House of the Dragon’s Olivia Cooke opens up about having ‘full mental breakdown’

A split/screen image of actor Olivia Cooke, with the right image showing her character Emma Decody in Bates Motel. (Getty/A&E)

House of the Dragon actor Olivia Cooke has opened up about going through a “full mental breakdown” earlier in her career.

Cooke, who plays the adult Alicent Hightower in HBO’s House of the Dragon, spoke to The Guardian about the impact her high-stakes career has had on her.

Cooke has had an eclectic acting journey so far, starring in blockbusters such as Ready Player One to five seasons of Bates Motel.

Originally from Manchester, Cooke had to relocate to Vancouver to shoot Bates Motel when things began to take a turn for the worse. 

I’m so grateful for that job, but I had a really tough time on it,” Cooke said, “the way the schedule worked, we all had different storylines, so a lot of my time was spent in this apartment in Vancouver, working once every two weeks.” 

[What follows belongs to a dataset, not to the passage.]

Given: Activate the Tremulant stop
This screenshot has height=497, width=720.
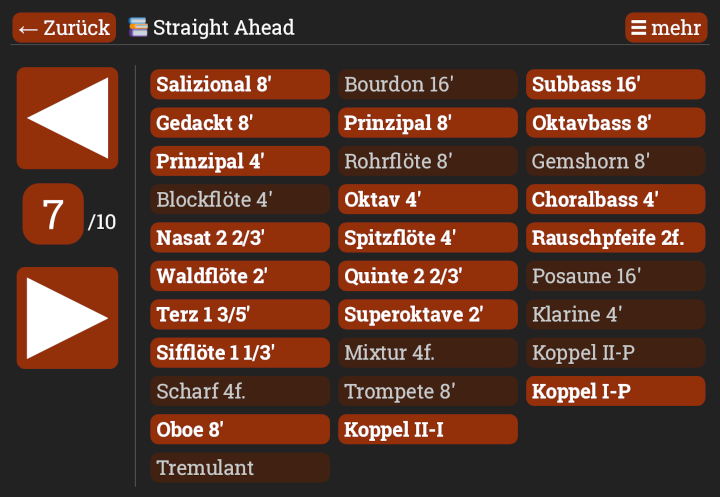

The intense filming schedule, coupled with taking on major projects such as Steven Spielberg’s Ready Player One and Thoroughbreds soon took its toll. 

Olivia Cooke. (Jeff Kravitz/FilmMagic)

Olivia Cooke is still learning to cope with the pressures of being famous. (FilmMagic/Jeff Kravitz)

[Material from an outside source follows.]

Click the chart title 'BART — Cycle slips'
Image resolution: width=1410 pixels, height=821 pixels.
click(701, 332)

She explained: “It was a big old lovely cocktail: being homesick and not knowing it, having not stopped since I was 18, being on my own for large swathes of time.”
She was working on both films when she hadI a “full mental breakdown”.

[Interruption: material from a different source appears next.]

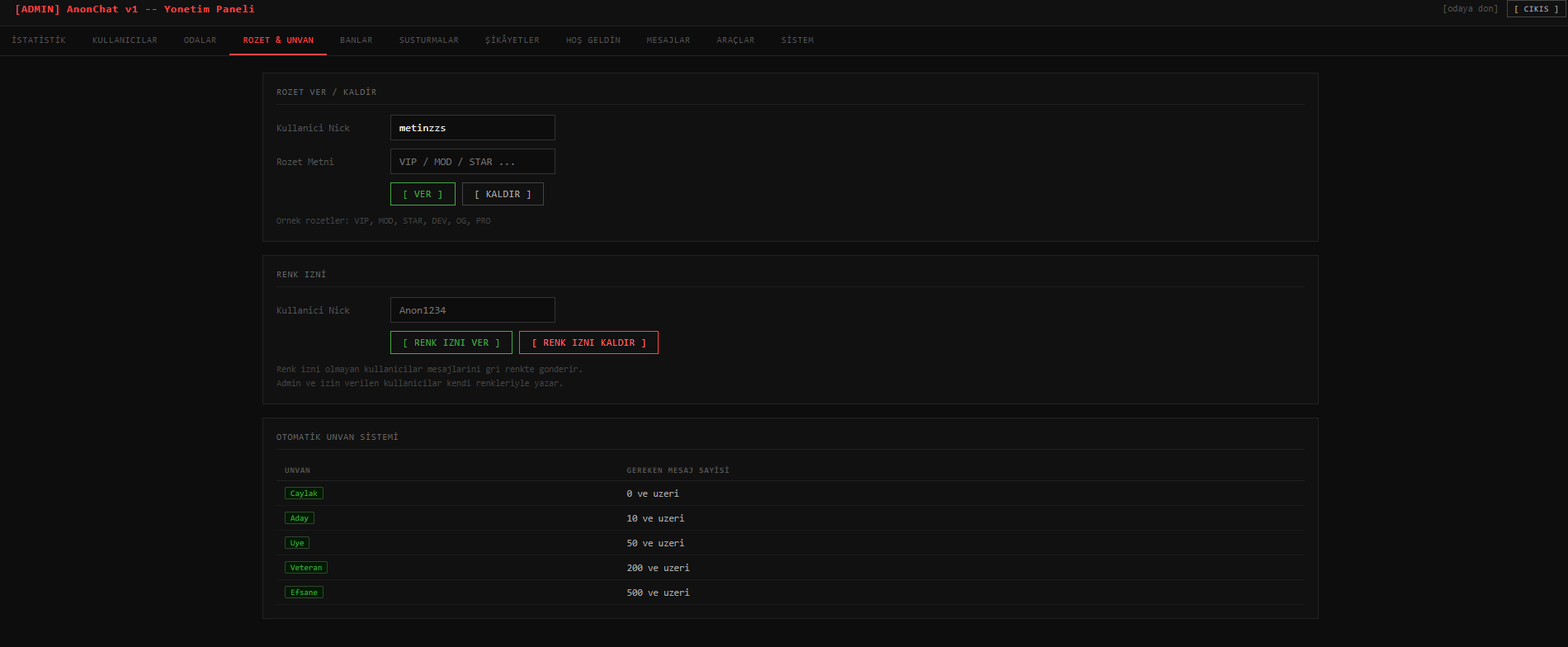Click the [ KALDIR ] badge button

coord(503,194)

“It was bad, bad. Awful, actually,” she said, noting that she “was working all the way through”.

“I was very good at hiding it.”

To this day the 29-year-old is still grappling with the realities of stardom and, particularly, spoke of her struggle on red carpets. 

I find it really zapping of my energy,” Olivia Cooke admitted. “I just hate the person I become on these things – so amped up with adrenaline, and so shouty.”
Cooke, along with Emma D’Arcy as Rhaenyra Targaryen, are the latest additions to House of the Dragon. She has previously spoken about the queer vibes emanating from the two characters.

“When you have your first intense friendship, you’re throwing all these emotions at the other person and seeing which one sticks, and it’s incredibly complex, but very passionate,” she told Insider.

House of the Dragon airs every Monday at 2am and 9pm on Sky Atlantic.